Since almost 7 billion people live on Earth now, the statement "you're one in a million" really isn't that much of a compliment anymore.

I'll never just put the seat down; the lid's going down with it. If I gotta work, so does she.

I hate gently tossing my phone on the bed and it ricocheting off three walls, hitting a lamp, and a cat.

Sex for Hugh Hefner at his age must be like shooting pool with a rope.

I'm going to install a horn for the back of my car for retaliatory, defensive honks.

"The guy you dreamed of isn't available, so they sent me instead." What all dudes should say on a first date.

There are two types of people in the world: those who know how to handle stress and those who need bail money.

Just because it"s called spandex..doesn't mean it should be put to the "how far can it expand" test.

I wonder if starving kids in Africa are comforted by the fact that people routinely use them as an excuse to over eat.

I understand the concept of cooking and cleaning. I also understand the concept of space flight.
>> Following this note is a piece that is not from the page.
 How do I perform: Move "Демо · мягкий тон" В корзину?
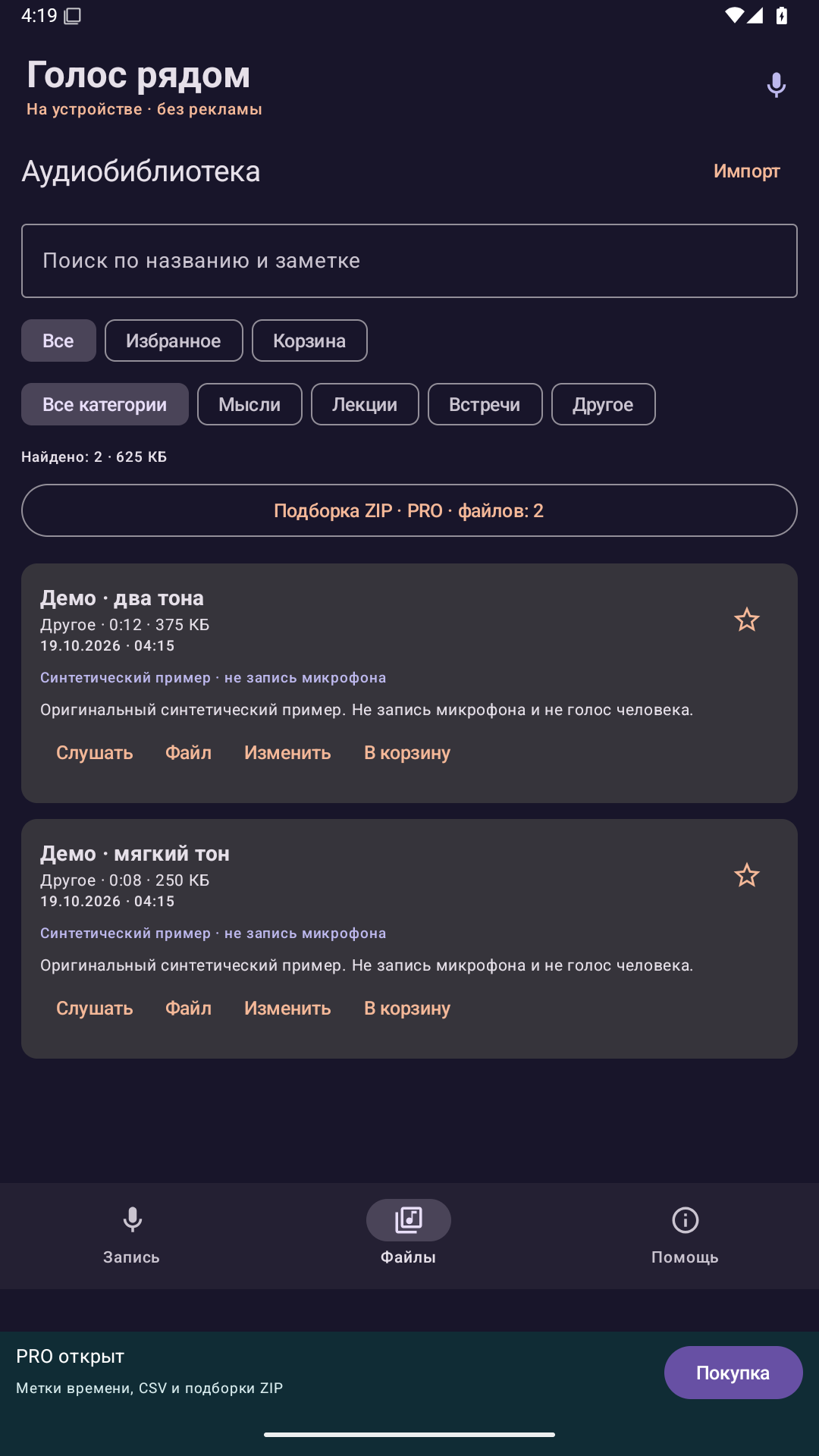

Doesnt mean I'm going to the moon anytime soon.

I try to get out of my car with my seatbelt still on far more than any person should,

My favorite colors are Grey Goose & Red Bull.

I sleep naked so if there's some sort of emergency I immediately make it sexy.

Turns out, "Cowboys & Aliens" is NOT about Arizona's immigration laws.

I'm sick of having to capitalize "I." Whoever made up that rule sucks!

I wonder what it is that I did to get reincarnated as me.

I have yet to see a security guard I couldn't beat the sh!t out of.

My attention has no span.

Drinks at the bar should be served in capri sun-like pouches, and if you can't get the straw in then they cut you off.